3. Valora la velocidad. Las cosas
no se hacen mañana, sino ahora. Eso significa facilitar procesos y,
probablemente, despedir a la gente que no ayuda a adquirir la velocidad
requerida para atender a los clientes a través de un servicio extraordinario.
El objetivo es facilitarles a los clientes hacer negocios contigo.
4. Contrata a las personas
correctas. Es determinante incorporar a la empresa personas que "amen a
los clientes". Luego, es imprescindible tratarlos bien y reconocer sus
logros. Una cultura de servicio al consumidor implica, necesariamente, valorar
y premiar el aporte de los trabajadores.
5. Déjalos decidir. Cada empleado
debe aprender a tomar decisiones en forma rápida y correcta. La meta es una
sola: hacer que el cliente esté feliz con el producto o servicio que le
entregamos.
6. Entrena a tu equipo. Sin
excepciones, debes entrenarlos a todos, continuamente (si es posible, cada
cuatro o seis meses). Es una inversión que ayudará a mejorar la calidad del
trabajo diario y el servicio real a cada cliente. Ninguna empresa pasa el mismo
comercial de TV durante 10 años. Renovarse es una obligación.

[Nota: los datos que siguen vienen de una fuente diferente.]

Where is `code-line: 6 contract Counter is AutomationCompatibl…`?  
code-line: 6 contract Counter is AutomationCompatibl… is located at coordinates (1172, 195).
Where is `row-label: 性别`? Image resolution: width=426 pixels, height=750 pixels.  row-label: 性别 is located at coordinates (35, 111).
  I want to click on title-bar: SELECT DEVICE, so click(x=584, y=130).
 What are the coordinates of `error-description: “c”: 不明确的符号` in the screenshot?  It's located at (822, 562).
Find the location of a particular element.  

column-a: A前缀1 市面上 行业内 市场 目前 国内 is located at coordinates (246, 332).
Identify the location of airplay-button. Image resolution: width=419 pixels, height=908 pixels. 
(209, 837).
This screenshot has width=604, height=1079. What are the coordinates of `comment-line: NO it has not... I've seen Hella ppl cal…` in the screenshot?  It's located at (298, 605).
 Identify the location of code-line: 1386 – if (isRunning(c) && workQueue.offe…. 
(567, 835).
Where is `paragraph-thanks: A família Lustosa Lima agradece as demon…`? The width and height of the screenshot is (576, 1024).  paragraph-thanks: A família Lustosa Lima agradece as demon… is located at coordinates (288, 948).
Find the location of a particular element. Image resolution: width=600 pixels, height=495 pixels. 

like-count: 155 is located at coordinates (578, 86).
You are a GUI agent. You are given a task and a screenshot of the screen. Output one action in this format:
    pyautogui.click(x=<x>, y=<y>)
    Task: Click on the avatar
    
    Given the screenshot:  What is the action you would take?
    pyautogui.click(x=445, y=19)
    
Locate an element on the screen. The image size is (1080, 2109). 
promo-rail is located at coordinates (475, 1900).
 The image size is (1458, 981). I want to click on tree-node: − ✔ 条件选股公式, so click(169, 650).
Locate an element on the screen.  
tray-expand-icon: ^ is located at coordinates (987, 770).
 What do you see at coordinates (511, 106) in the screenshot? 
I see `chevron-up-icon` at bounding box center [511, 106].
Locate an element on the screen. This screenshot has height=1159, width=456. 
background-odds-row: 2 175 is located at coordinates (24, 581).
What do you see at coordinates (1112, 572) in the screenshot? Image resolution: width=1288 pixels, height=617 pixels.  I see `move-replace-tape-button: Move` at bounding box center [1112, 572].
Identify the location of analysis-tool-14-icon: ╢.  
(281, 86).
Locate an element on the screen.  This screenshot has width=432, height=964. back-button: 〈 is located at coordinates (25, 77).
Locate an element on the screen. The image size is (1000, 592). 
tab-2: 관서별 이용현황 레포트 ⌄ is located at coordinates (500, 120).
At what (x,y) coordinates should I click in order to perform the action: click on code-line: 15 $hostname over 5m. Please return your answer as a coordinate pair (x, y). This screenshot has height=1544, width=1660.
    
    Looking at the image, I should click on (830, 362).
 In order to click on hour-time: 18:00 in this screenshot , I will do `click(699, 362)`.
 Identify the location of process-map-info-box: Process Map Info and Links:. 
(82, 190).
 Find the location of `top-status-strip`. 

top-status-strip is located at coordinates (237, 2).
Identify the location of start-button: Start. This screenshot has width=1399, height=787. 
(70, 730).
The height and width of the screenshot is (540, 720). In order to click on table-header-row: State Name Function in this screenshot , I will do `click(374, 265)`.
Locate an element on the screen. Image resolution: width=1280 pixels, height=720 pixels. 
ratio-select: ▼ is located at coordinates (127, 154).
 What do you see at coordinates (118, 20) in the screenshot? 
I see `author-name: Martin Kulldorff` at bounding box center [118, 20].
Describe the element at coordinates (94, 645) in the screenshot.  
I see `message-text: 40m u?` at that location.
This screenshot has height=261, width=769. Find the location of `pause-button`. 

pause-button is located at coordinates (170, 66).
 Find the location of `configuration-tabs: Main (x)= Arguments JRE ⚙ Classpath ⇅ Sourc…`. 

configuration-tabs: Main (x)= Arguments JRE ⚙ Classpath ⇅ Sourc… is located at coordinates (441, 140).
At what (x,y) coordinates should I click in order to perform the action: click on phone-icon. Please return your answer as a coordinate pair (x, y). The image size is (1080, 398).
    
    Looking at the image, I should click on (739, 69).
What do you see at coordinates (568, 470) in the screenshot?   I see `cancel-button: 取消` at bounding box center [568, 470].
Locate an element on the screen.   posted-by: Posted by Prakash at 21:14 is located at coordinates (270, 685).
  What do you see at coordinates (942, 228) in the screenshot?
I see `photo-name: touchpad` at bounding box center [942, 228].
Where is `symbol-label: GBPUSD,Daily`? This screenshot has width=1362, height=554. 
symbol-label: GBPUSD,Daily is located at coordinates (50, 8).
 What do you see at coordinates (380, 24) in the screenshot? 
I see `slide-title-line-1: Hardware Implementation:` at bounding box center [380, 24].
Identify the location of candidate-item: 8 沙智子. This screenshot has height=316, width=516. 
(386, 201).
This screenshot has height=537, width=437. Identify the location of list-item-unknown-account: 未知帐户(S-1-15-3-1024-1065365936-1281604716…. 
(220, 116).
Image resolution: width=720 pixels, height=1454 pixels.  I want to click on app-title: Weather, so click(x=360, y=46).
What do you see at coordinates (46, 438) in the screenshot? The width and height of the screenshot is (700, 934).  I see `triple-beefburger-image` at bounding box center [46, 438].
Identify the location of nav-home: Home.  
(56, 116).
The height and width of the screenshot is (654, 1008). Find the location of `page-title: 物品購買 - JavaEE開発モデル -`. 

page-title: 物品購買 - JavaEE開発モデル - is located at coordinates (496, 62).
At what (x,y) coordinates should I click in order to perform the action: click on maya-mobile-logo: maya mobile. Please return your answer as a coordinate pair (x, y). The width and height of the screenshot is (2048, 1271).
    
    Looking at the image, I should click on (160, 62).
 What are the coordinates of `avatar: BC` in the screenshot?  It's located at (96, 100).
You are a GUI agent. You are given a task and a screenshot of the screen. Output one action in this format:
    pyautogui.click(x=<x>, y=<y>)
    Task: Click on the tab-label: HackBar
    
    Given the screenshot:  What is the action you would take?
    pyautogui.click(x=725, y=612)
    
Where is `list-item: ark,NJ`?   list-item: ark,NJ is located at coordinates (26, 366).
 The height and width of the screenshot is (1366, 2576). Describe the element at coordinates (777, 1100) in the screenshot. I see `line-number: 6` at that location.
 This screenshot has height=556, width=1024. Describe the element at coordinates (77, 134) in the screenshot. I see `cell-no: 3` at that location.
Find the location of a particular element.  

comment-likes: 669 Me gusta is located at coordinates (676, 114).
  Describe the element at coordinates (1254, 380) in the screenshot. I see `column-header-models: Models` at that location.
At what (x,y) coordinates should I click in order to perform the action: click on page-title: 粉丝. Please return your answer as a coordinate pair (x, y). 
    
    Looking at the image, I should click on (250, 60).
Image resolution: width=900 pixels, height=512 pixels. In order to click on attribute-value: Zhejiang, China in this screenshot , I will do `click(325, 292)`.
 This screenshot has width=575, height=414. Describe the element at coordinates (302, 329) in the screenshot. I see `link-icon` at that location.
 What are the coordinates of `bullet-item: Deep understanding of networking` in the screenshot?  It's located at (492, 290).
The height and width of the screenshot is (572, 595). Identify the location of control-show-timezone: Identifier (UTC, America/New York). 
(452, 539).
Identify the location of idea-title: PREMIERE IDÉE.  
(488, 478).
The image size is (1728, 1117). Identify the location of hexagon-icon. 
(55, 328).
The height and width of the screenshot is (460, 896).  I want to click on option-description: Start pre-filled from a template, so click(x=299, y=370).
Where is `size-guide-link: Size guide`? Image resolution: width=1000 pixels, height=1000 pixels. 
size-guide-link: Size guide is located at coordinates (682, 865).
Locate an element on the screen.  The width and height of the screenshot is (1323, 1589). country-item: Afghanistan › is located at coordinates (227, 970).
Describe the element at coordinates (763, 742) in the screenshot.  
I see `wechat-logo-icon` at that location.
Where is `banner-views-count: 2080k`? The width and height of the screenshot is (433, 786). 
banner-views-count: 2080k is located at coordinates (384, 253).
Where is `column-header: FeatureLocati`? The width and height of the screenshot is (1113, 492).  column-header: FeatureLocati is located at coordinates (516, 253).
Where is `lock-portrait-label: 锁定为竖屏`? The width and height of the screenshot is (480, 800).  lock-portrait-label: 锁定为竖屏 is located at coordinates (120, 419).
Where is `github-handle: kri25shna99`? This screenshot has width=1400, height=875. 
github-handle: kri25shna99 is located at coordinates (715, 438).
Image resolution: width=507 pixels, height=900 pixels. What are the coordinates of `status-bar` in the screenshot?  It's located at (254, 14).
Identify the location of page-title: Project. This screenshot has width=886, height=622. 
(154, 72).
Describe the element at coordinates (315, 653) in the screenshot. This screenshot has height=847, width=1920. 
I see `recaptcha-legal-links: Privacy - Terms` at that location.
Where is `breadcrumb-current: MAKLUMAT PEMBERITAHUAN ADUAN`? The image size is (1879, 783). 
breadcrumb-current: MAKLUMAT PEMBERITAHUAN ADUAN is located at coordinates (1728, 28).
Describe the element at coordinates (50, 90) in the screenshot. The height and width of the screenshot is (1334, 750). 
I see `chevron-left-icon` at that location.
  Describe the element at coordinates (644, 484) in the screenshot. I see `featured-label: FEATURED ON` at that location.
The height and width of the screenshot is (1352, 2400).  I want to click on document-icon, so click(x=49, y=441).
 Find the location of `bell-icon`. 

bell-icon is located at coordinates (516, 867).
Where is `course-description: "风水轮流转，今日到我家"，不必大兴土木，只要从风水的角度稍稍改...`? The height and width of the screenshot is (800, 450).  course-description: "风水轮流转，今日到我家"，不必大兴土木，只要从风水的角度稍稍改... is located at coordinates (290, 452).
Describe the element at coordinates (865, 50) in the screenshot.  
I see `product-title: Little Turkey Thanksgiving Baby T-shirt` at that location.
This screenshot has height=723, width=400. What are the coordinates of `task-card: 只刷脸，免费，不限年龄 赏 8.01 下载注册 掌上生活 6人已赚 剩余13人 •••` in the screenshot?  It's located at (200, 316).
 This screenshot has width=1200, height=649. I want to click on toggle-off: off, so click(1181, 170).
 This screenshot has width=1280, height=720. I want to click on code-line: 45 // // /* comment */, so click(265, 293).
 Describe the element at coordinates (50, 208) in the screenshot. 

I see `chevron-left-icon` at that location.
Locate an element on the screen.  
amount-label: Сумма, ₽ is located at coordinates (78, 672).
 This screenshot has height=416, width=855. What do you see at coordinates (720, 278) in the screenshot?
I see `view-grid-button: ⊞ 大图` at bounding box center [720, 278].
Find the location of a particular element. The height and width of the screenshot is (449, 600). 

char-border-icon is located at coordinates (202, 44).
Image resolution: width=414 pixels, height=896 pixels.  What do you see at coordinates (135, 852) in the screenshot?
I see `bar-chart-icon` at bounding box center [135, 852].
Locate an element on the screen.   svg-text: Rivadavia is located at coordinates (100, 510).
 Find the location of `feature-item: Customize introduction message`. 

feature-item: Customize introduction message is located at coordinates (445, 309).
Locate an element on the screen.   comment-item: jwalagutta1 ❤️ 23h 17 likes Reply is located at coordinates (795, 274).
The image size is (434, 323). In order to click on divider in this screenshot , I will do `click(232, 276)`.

7. Elimina lo que no necesitas.
En muchas organizaciones existe un gran desperdicio en personas y procedimientos.
El propósito es ahorrar dinero y traspasar estos beneficios a los clientes.
Ellos y tu negocio lo agradecerán.
8. Mide los resultados. Si llevas
a la práctica los siete primeros puntos, mide el impacto financiero de tu
estrategia y demostrar cómo evolucionó el negocio: ganancias reales,
participación de mercado, venta promedio por cliente, etc. Es la mejor forma de
reenergizar a la empresa para volver al punto N° 1 y comenzar de nuevo.